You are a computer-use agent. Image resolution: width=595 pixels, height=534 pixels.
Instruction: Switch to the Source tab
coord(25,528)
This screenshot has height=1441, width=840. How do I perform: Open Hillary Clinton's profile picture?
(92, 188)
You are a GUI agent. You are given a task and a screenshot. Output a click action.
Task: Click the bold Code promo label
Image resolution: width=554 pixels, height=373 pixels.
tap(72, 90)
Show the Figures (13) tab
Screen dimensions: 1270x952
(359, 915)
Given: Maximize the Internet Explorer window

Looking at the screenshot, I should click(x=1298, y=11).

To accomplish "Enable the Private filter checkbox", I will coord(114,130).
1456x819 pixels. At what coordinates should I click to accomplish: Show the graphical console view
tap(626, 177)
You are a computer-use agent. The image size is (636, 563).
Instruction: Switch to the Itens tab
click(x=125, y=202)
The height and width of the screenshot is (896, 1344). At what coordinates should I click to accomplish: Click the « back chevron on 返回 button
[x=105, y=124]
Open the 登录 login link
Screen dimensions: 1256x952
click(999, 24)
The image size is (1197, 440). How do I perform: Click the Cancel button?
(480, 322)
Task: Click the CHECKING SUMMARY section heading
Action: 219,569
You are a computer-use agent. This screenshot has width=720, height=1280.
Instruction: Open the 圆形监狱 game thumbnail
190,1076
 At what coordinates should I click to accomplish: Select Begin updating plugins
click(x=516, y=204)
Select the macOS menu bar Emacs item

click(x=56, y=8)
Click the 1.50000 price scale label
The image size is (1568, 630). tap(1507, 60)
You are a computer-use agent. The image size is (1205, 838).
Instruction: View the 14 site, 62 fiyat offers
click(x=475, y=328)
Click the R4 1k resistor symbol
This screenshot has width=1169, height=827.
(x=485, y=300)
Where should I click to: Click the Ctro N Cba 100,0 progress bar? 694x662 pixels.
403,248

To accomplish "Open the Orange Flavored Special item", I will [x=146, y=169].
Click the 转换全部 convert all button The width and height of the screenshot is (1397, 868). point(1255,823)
= = = = =
▶ Work to be completed
Please repeat the data above word for word, from the first line through the line containing "Action: 219,569", including both.

▶ Solution
You are a computer-use agent. Image resolution: width=595 pixels, height=534 pixels.
Instruction: Switch to the Source tab
coord(25,528)
This screenshot has height=1441, width=840. How do I perform: Open Hillary Clinton's profile picture?
(92, 188)
You are a GUI agent. You are given a task and a screenshot. Output a click action.
Task: Click the bold Code promo label
Image resolution: width=554 pixels, height=373 pixels.
tap(72, 90)
Show the Figures (13) tab
Screen dimensions: 1270x952
(359, 915)
Given: Maximize the Internet Explorer window

Looking at the screenshot, I should click(x=1298, y=11).

To accomplish "Enable the Private filter checkbox", I will coord(114,130).
1456x819 pixels. At what coordinates should I click to accomplish: Show the graphical console view
tap(626, 177)
You are a computer-use agent. The image size is (636, 563).
Instruction: Switch to the Itens tab
click(x=125, y=202)
The height and width of the screenshot is (896, 1344). At what coordinates should I click to accomplish: Click the « back chevron on 返回 button
[x=105, y=124]
Open the 登录 login link
Screen dimensions: 1256x952
click(999, 24)
The image size is (1197, 440). How do I perform: Click the Cancel button?
(480, 322)
Task: Click the CHECKING SUMMARY section heading
Action: 219,569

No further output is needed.